How to reduce workload in primary schools
@solomon_teach
Solomon Kingsnorth takes a ruthless approach to workload, axing many traditional priorities: out go displays, marking and email, in come shared units, constant feedback to school leaders, and a “big red button” which staff “can press when they feel that everything has got the better of them”.
This is more than an idealistic wishlist, however, as Kingsnorth shows why each suggestion matters and how it can be realistically achieved.
Shiny New Term
@shadylady222
Becky Wood writes an honest, thoughtful review of everything she tried to improve last year, and how it went. She attempted strategies to help students recall key quotes, and elegantly shows how this may have influenced students’ results; she shows how she built upon and adapted the changes she made last year for this year. She is clear about her position: “I’m not an academic. I’m a teacher who reads and trials ideas and strategies within the context of my classroom, the place where I’m happiest to be.” By sharing what she is doing, and how she is doing it, along with numerous examples, she offers a useful model of teacher enquiry.

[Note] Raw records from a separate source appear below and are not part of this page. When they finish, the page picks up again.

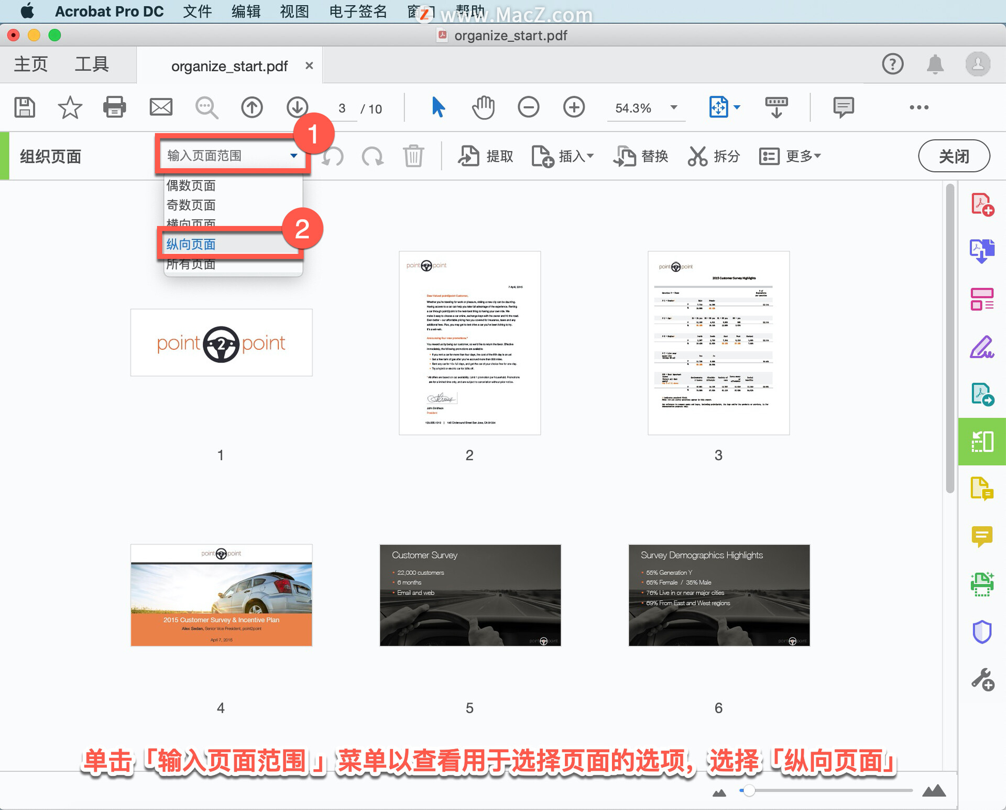
Task: Rotate pages clockwise icon
Action: coord(373,156)
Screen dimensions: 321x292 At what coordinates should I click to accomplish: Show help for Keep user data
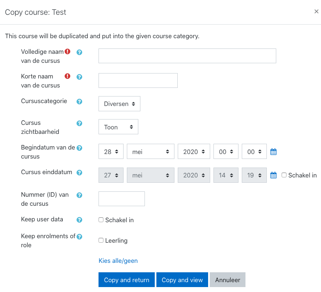click(79, 220)
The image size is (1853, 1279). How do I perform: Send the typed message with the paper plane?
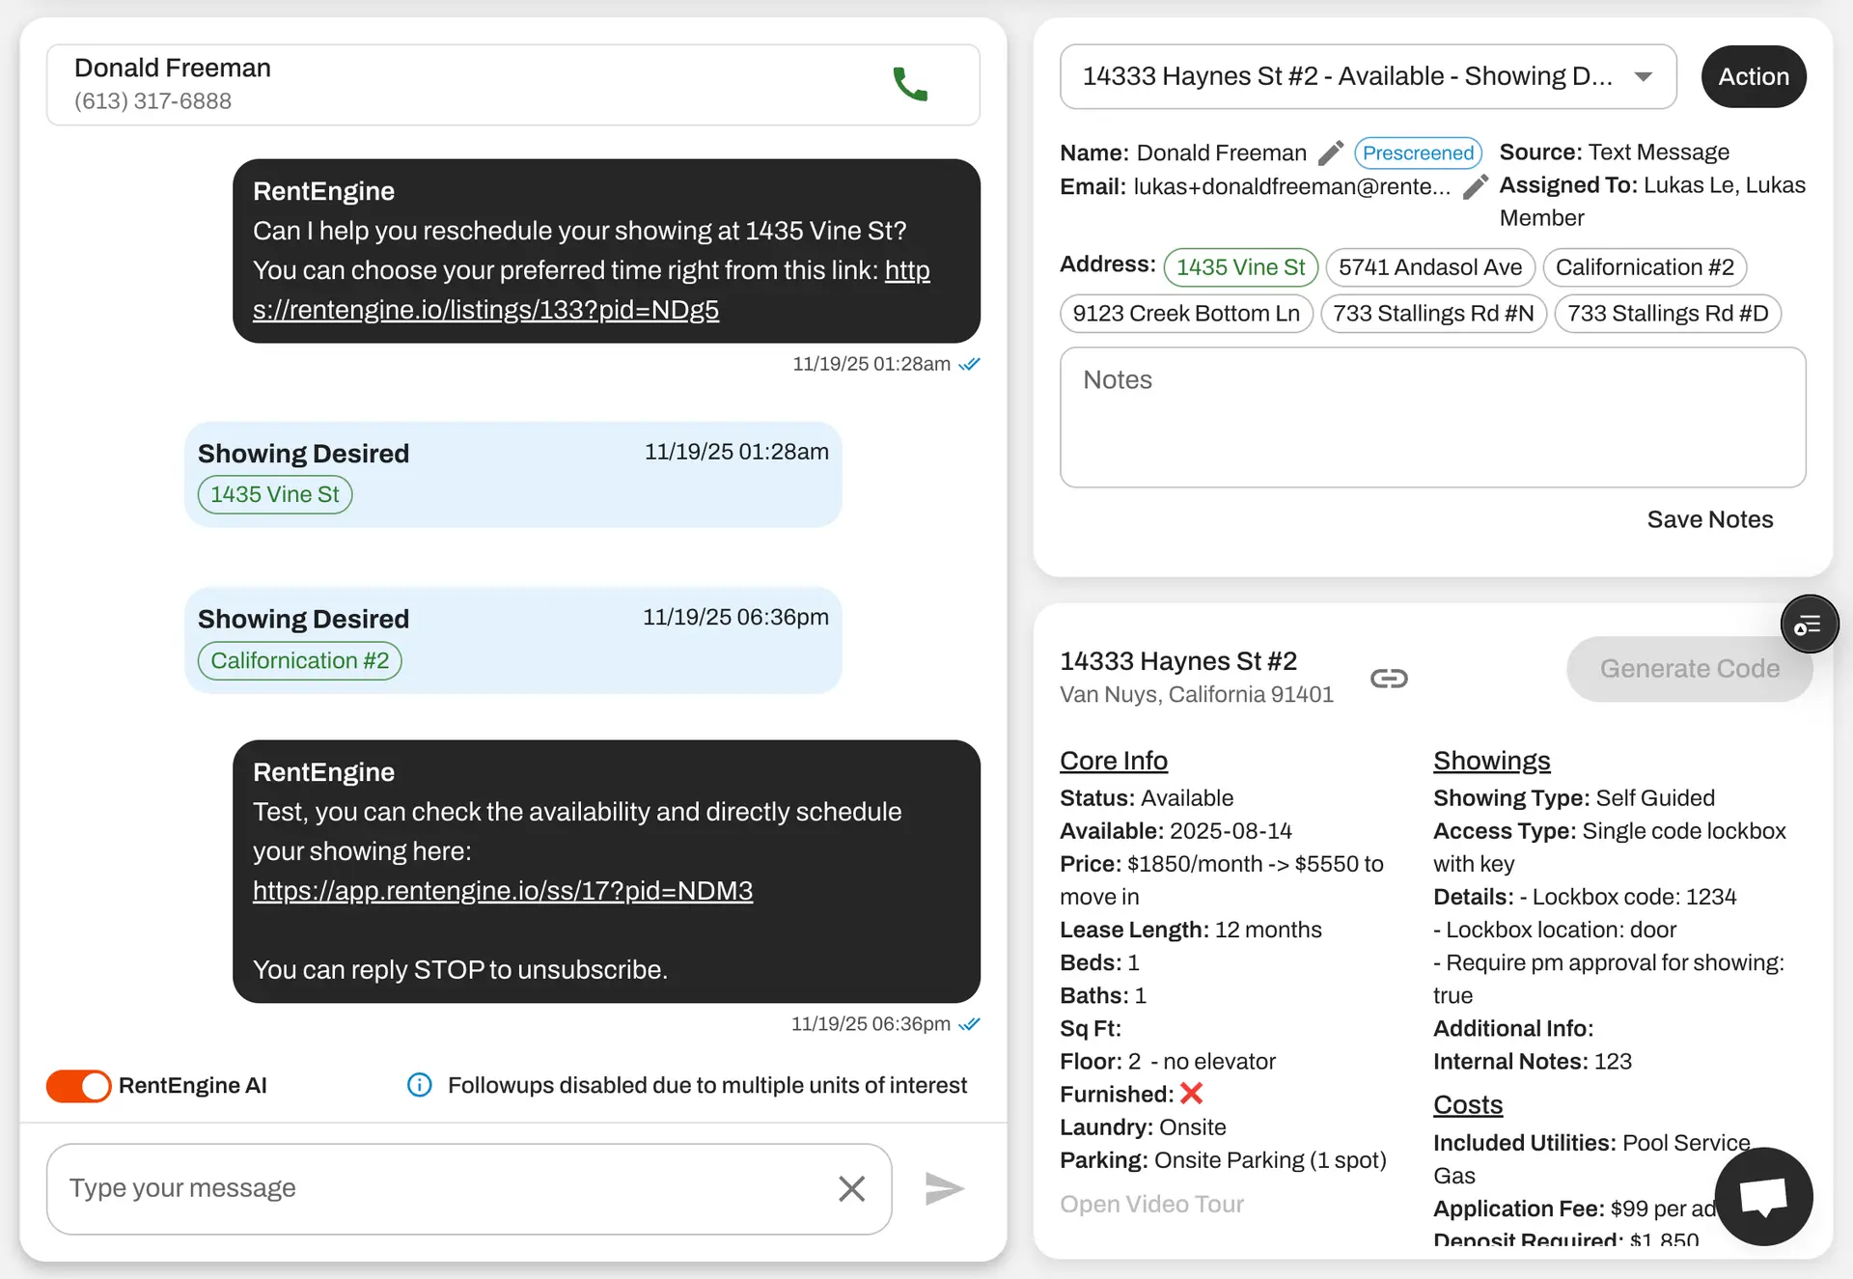(944, 1188)
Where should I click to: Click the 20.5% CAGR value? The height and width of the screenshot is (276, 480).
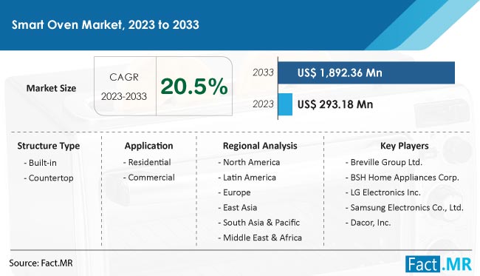pos(194,86)
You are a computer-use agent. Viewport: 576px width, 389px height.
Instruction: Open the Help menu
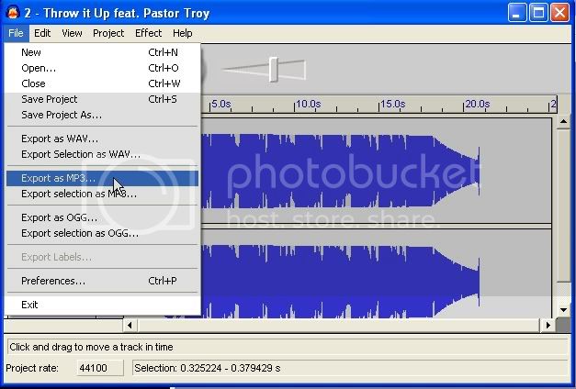183,33
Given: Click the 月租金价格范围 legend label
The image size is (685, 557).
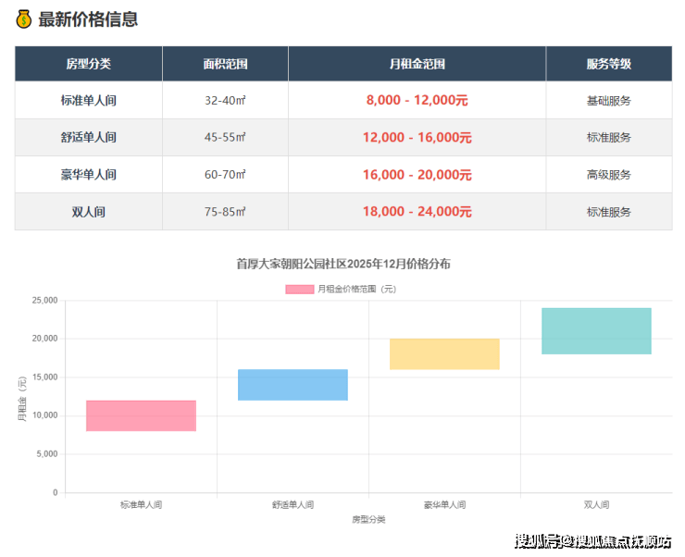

‘Which Edward was that again, Miss? Was he a Stark or a Lancastrian?’ Helping year 8 to navigate the Wars of the Roses by focusing on change
@PaulaLoboWorth
Paula Lobo Worth models teacher enquiry too, in this case looking in meticulous detail at what she hopes students will learn about the Wars of the Roses from her unit. Through careful planning and design of activities, Lobo Worth is able to draw out the subtleties and nuances of the era, and avoid students reaching simple conclusions. “Messy and uneven – that, for me, characterises the wars of the Roses. Not a uniformly dark journey into a big, black, murderous hole from which Henry Tudor rescued England. The past is never a rabbit hole – it is a warren.”
From Prison to Ph.D.: The Redemption and Rejection of Michelle Jones
Eli Hager
After two decades in prison for murdering her four-year old son, Michelle Jones stepped free. She had been released a few weeks early to take up her PhD, which began the next day at New York University. After imprisonment, Jones first certified as a paralegal; then, encouraged by a former history professor who volunteered at the prison, she led a team of inmates researching the prison’s history: their discoveries were published, presented at conferences via videolink, and won the Indiana Historical Society annual prize.
Jones was accepted by Harvard – but her place was rescinded by administrators, concerned about the impression it gave. This is complex story of redemption and rehabilitation is well worth your time.
Boys Are Not Defective
@amandaripley
This superb long read by Amanda Ripley investigates why boys are outperforming girls at almost every level in schools across the Middle East. Ripley digs beyond superficial answers she receives focusing on girls’ good behaviour and hard work. Her journey incorporates career prospects, teacher effectiveness and the differential effectiveness of bad schools on boys and girls.